Exercise brief — Print every line of the records below word for word, leaving out the pictures.

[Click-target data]
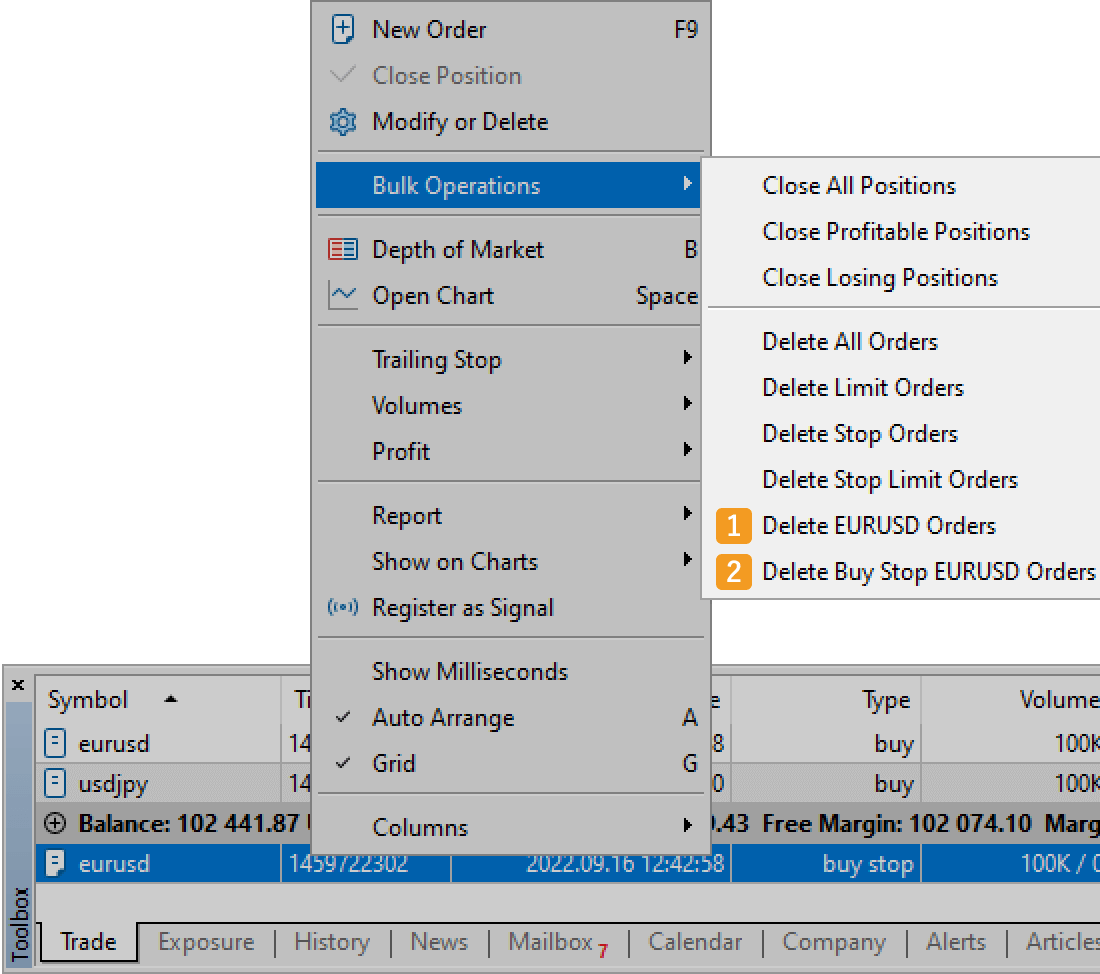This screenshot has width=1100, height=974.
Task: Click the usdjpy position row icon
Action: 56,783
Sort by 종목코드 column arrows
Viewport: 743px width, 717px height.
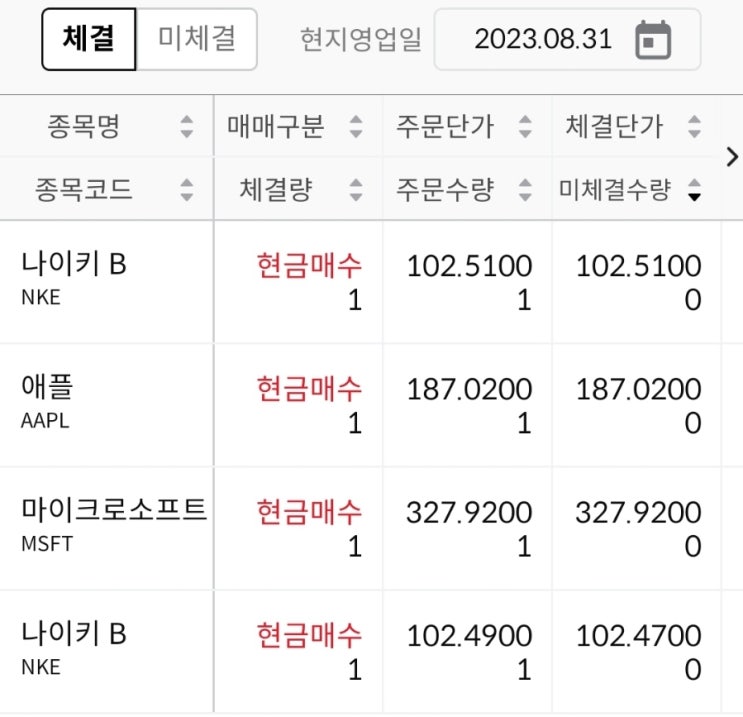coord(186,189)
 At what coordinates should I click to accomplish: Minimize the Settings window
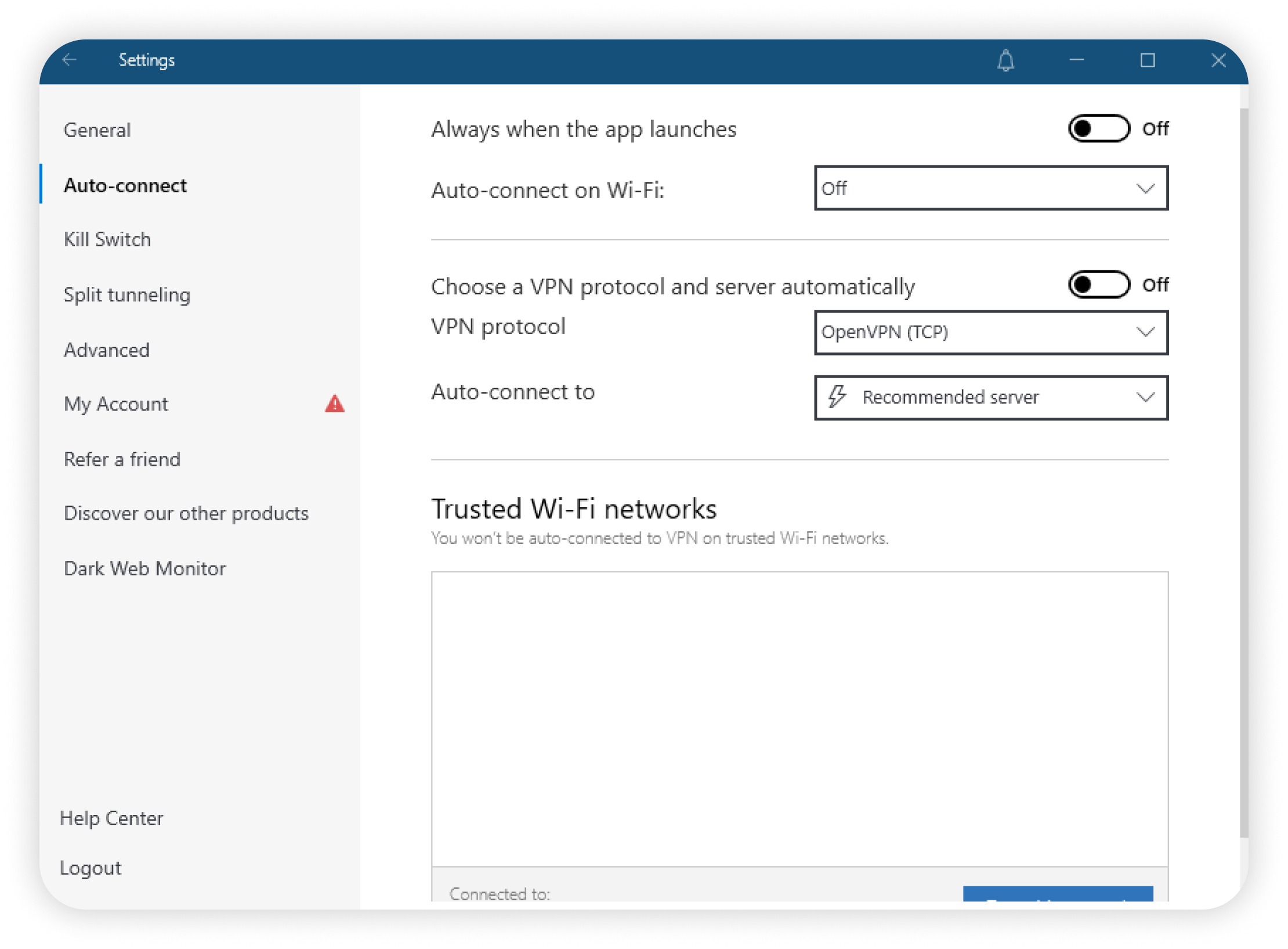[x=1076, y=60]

Task output —
This screenshot has width=1100, height=974.
Task: Click the usdjpy position row icon
Action: 56,783
Sort by 종목코드 column arrows
Viewport: 743px width, 717px height.
coord(186,189)
 At what coordinates should I click to accomplish: Minimize the Settings window
[x=1076, y=60]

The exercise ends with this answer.